** Opening Given records block **
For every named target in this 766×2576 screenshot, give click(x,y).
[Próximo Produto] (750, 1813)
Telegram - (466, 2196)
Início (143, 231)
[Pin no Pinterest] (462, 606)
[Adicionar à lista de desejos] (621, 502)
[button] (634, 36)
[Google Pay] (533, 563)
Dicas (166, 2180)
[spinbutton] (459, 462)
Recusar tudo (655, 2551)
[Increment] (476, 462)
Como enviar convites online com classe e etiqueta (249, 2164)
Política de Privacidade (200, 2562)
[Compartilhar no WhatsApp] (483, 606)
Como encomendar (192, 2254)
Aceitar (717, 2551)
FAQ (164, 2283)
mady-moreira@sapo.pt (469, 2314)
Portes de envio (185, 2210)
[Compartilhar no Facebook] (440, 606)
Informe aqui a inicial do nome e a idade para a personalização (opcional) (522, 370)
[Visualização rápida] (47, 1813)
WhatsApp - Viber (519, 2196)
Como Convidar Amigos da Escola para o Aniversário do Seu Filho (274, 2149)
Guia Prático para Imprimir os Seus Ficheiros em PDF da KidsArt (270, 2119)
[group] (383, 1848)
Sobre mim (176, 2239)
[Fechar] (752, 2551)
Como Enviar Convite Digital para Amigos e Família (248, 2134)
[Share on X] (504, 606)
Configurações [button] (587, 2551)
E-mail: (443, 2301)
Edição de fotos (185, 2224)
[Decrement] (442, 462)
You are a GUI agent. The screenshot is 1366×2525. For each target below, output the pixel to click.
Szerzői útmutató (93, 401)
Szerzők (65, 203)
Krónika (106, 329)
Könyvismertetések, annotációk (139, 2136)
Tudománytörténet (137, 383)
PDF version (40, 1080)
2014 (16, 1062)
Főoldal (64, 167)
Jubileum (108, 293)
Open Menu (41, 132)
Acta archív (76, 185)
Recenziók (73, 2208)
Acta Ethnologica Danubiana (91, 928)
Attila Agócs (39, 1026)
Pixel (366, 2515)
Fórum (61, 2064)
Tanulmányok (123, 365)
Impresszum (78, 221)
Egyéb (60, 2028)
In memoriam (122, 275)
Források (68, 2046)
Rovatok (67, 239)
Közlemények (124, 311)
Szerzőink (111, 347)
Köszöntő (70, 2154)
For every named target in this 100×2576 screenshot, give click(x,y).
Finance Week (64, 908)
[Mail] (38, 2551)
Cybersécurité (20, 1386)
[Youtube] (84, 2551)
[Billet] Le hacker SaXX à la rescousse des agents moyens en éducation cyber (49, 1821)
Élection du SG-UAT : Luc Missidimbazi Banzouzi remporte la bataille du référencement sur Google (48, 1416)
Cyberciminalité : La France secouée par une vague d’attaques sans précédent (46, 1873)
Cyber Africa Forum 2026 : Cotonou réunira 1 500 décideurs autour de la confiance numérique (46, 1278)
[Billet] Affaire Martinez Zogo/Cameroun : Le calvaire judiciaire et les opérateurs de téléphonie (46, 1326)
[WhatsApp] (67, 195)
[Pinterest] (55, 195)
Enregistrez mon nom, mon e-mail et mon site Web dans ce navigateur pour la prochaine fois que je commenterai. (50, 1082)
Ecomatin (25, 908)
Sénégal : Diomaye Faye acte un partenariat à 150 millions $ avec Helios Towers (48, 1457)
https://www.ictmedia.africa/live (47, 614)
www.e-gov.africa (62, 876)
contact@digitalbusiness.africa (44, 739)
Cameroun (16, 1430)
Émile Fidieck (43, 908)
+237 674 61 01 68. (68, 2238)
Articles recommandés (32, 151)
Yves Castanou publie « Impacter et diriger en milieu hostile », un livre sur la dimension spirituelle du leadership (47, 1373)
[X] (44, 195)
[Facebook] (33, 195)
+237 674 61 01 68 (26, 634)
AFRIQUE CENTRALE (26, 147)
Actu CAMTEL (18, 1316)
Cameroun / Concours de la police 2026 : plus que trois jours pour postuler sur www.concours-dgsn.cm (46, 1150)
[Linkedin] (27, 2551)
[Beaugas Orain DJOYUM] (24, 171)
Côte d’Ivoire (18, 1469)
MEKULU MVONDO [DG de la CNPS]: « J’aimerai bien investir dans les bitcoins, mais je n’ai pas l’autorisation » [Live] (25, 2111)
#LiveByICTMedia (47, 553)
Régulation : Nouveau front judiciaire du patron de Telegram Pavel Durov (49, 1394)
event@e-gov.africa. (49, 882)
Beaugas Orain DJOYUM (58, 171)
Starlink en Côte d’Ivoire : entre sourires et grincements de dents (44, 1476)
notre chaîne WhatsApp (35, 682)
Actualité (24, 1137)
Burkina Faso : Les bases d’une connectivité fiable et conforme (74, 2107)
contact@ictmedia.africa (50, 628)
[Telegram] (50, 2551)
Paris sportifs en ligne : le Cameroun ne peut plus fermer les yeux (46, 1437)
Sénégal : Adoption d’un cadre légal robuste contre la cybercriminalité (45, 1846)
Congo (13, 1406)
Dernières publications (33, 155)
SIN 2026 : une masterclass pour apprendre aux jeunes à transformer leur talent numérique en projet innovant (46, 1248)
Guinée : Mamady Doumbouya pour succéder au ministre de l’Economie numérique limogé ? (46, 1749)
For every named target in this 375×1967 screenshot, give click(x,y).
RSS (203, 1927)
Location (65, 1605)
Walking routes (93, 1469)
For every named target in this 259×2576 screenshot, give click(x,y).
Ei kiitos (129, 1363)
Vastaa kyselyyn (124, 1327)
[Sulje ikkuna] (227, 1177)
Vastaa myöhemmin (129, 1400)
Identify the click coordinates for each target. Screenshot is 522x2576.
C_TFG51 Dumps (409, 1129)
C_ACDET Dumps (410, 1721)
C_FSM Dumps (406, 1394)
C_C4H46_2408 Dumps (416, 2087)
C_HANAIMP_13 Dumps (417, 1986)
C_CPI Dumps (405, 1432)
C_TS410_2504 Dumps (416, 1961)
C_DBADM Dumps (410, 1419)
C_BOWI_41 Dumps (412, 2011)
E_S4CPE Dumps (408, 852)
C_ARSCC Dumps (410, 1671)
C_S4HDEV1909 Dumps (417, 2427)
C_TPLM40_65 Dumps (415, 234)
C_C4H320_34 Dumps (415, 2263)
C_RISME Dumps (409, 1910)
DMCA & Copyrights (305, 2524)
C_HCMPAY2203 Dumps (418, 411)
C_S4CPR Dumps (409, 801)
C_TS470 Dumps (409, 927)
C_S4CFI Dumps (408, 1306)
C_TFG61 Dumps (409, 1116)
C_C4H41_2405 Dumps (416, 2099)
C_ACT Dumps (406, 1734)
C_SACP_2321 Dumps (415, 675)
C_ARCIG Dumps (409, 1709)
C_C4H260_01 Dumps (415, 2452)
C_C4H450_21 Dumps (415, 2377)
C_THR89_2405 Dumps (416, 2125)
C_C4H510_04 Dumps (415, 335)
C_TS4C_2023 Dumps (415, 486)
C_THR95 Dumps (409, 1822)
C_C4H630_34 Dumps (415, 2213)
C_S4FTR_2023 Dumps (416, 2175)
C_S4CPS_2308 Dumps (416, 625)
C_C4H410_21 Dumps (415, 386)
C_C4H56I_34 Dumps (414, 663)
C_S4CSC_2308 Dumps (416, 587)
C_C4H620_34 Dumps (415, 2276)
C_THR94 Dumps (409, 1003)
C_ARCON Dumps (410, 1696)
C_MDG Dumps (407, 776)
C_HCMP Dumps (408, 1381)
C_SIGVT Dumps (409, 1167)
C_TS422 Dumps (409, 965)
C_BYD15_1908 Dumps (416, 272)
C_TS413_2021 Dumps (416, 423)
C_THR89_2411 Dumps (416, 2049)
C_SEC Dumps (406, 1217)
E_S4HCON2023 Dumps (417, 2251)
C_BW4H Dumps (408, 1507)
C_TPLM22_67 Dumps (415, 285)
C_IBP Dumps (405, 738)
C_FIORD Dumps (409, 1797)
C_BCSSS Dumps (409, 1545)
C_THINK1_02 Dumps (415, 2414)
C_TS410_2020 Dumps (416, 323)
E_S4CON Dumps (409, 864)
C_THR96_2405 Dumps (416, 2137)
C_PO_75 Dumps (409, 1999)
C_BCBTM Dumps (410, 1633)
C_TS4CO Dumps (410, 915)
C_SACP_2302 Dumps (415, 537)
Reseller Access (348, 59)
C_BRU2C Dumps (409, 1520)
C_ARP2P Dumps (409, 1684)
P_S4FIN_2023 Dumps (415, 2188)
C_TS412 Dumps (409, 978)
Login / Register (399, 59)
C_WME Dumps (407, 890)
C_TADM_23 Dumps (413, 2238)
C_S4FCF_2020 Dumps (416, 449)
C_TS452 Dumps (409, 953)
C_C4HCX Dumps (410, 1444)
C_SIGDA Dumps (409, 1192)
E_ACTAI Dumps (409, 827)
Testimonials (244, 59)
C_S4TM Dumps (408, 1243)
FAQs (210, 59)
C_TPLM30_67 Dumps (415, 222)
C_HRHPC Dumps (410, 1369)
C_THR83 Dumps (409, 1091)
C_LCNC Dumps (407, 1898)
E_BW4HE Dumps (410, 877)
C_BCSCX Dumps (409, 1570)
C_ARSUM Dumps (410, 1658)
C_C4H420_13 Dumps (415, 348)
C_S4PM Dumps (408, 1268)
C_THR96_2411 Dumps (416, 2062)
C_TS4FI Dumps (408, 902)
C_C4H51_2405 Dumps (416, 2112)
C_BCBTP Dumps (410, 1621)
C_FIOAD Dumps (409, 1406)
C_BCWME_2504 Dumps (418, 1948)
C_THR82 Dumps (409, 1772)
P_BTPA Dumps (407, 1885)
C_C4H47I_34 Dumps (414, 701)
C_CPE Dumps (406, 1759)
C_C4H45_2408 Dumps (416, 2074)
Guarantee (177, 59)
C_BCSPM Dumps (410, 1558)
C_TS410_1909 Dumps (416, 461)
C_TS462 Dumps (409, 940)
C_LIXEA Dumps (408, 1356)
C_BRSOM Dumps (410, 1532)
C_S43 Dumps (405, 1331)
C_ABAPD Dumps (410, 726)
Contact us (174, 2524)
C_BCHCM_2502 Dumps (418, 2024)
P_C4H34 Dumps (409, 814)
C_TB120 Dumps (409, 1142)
** Closing Given records block **
Could you retype exactly the lines above from the one containing "C_TS413_2021 Dumps (416, 423)" through the last line of the records, both included, and nothing else?

C_TS413_2021 Dumps (416, 423)
C_THR89_2411 Dumps (416, 2049)
C_SEC Dumps (406, 1217)
E_S4HCON2023 Dumps (417, 2251)
C_BW4H Dumps (408, 1507)
C_TPLM22_67 Dumps (415, 285)
C_IBP Dumps (405, 738)
C_FIORD Dumps (409, 1797)
C_BCSSS Dumps (409, 1545)
C_THINK1_02 Dumps (415, 2414)
C_TS410_2020 Dumps (416, 323)
E_S4CON Dumps (409, 864)
C_THR96_2405 Dumps (416, 2137)
C_PO_75 Dumps (409, 1999)
C_BCBTM Dumps (410, 1633)
C_TS4CO Dumps (410, 915)
C_SACP_2302 Dumps (415, 537)
Reseller Access (348, 59)
C_BRU2C Dumps (409, 1520)
C_ARP2P Dumps (409, 1684)
P_S4FIN_2023 Dumps (415, 2188)
C_TS412 Dumps (409, 978)
Login / Register (399, 59)
C_WME Dumps (407, 890)
C_TADM_23 Dumps (413, 2238)
C_S4FCF_2020 Dumps (416, 449)
C_TS452 Dumps (409, 953)
C_C4HCX Dumps (410, 1444)
C_SIGDA Dumps (409, 1192)
E_ACTAI Dumps (409, 827)
Testimonials (244, 59)
C_S4TM Dumps (408, 1243)
FAQs (210, 59)
C_TPLM30_67 Dumps (415, 222)
C_HRHPC Dumps (410, 1369)
C_THR83 Dumps (409, 1091)
C_LCNC Dumps (407, 1898)
E_BW4HE Dumps (410, 877)
C_BCSCX Dumps (409, 1570)
C_ARSUM Dumps (410, 1658)
C_C4H420_13 Dumps (415, 348)
C_S4PM Dumps (408, 1268)
C_THR96_2411 Dumps (416, 2062)
C_TS4FI Dumps (408, 902)
C_C4H51_2405 Dumps (416, 2112)
C_BCBTP Dumps (410, 1621)
C_FIOAD Dumps (409, 1406)
C_BCWME_2504 Dumps (418, 1948)
C_THR82 Dumps (409, 1772)
P_BTPA Dumps (407, 1885)
C_C4H47I_34 Dumps (414, 701)
C_CPE Dumps (406, 1759)
C_C4H45_2408 Dumps (416, 2074)
Guarantee (177, 59)
C_BCSPM Dumps (410, 1558)
C_TS410_1909 Dumps (416, 461)
C_TS462 Dumps (409, 940)
C_LIXEA Dumps (408, 1356)
C_BRSOM Dumps (410, 1532)
C_S43 Dumps (405, 1331)
C_ABAPD Dumps (410, 726)
Contact us (174, 2524)
C_BCHCM_2502 Dumps (418, 2024)
P_C4H34 Dumps (409, 814)
C_TB120 Dumps (409, 1142)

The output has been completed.